• [MATERIALS PROVIDED]

--------

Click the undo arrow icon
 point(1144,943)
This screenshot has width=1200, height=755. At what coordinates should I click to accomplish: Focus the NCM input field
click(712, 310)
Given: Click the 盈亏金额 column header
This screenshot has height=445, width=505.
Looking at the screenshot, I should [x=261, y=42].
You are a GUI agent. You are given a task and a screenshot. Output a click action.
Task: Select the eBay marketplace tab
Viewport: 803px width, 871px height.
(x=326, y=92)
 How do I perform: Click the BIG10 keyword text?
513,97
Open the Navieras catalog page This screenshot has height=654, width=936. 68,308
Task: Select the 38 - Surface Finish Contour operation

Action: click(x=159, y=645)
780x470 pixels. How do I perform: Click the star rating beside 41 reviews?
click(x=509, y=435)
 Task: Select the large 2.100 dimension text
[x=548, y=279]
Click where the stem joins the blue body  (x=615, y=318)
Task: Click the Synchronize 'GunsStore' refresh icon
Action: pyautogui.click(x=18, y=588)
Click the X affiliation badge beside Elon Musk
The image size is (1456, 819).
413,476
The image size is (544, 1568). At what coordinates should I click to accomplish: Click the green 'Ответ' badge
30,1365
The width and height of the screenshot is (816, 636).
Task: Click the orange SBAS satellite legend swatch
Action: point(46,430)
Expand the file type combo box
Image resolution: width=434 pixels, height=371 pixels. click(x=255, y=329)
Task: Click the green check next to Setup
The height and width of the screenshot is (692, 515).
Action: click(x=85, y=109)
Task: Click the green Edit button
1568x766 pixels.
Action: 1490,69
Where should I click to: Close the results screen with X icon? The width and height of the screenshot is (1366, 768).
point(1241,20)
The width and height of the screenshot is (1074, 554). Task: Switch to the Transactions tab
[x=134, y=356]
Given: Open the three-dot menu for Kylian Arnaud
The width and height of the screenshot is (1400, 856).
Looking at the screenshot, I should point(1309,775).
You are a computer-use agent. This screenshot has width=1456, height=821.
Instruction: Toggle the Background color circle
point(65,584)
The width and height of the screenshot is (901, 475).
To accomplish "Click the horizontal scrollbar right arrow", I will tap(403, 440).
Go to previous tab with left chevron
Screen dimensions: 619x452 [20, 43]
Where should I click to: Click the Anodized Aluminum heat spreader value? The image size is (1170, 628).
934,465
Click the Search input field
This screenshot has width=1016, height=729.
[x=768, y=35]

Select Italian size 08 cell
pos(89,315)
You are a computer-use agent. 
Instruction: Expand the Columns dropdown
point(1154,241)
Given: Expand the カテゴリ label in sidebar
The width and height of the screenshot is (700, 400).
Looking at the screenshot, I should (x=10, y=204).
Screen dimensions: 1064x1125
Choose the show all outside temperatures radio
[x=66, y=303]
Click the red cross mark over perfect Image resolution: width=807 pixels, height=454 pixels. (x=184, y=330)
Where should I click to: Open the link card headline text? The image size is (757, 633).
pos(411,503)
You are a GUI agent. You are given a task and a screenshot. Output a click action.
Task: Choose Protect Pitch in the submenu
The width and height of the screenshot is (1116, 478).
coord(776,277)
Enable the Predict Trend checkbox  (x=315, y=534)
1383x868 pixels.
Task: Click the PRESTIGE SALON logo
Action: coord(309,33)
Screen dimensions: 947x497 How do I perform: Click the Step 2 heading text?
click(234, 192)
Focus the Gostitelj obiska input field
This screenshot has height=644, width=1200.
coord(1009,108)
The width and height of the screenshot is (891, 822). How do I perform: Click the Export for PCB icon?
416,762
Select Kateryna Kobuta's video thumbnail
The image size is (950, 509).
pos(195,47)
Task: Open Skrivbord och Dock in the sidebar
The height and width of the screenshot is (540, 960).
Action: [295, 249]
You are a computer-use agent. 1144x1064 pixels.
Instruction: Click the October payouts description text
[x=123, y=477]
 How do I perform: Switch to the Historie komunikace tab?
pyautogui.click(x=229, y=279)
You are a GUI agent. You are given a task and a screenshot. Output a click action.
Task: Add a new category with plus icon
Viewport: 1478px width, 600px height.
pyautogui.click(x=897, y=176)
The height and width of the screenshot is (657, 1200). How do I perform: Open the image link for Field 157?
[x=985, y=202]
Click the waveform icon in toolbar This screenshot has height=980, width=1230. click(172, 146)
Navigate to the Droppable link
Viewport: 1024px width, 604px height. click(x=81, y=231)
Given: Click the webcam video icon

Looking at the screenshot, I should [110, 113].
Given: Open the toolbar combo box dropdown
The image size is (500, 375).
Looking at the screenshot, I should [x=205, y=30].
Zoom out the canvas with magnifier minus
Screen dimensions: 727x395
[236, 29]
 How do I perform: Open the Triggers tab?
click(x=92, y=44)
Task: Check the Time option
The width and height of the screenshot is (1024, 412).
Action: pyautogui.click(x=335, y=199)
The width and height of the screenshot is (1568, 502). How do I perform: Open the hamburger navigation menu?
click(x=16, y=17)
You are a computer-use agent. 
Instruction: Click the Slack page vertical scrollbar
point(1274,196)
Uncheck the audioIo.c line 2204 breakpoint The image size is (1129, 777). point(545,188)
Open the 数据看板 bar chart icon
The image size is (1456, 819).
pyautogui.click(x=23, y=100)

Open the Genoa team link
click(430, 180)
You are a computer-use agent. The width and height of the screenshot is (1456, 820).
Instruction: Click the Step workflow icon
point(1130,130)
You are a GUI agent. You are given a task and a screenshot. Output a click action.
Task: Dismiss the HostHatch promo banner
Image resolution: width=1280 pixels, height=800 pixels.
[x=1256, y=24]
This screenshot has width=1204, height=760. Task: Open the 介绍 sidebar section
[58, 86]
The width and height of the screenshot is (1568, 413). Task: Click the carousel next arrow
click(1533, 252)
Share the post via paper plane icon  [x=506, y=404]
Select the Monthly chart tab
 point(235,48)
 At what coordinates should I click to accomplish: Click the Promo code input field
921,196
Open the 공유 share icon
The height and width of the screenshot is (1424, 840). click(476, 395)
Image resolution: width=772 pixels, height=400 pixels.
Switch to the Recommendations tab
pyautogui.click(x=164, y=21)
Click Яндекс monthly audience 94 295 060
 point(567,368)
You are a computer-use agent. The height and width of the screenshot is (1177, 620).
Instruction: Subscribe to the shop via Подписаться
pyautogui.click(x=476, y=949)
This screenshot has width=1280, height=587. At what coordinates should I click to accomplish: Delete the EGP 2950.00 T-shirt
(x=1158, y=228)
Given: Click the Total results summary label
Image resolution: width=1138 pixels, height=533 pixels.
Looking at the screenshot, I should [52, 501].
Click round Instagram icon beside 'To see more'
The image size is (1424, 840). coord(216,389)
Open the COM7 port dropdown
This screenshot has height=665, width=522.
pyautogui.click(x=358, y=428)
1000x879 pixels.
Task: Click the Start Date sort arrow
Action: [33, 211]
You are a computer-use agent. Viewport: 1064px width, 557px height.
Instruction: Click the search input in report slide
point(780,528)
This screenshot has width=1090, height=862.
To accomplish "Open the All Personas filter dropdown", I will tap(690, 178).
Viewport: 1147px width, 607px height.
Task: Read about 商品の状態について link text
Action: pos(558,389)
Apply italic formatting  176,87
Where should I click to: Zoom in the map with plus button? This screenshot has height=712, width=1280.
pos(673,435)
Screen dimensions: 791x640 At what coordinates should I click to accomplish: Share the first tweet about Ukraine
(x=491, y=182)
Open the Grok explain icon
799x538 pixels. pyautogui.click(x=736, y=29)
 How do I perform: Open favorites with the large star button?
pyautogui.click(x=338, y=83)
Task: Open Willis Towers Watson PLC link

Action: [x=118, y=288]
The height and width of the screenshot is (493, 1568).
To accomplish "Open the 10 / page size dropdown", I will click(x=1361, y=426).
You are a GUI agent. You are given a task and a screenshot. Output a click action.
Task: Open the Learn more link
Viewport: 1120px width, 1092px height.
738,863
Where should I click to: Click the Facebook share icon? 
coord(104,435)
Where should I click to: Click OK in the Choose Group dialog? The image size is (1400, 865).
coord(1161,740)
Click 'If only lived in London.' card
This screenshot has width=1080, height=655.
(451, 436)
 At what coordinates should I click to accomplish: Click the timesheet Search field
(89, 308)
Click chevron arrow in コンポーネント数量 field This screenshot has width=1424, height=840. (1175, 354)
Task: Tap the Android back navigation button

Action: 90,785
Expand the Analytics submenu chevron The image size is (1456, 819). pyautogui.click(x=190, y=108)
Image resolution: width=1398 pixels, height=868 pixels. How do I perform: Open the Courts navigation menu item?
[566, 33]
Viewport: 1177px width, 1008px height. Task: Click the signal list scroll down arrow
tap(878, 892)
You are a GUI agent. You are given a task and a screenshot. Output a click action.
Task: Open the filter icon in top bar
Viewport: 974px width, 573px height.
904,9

--------

Beginning with the first line of the records above, reproduce each line exactly, ending at the line that contains "Task: Select the eBay marketplace tab", and leave out everything else.

• [COMPLETED EXERCISE]
Click the undo arrow icon
 point(1144,943)
This screenshot has width=1200, height=755. At what coordinates should I click to accomplish: Focus the NCM input field
click(712, 310)
Given: Click the 盈亏金额 column header
This screenshot has height=445, width=505.
Looking at the screenshot, I should [x=261, y=42].
You are a GUI agent. You are given a task and a screenshot. Output a click action.
Task: Select the eBay marketplace tab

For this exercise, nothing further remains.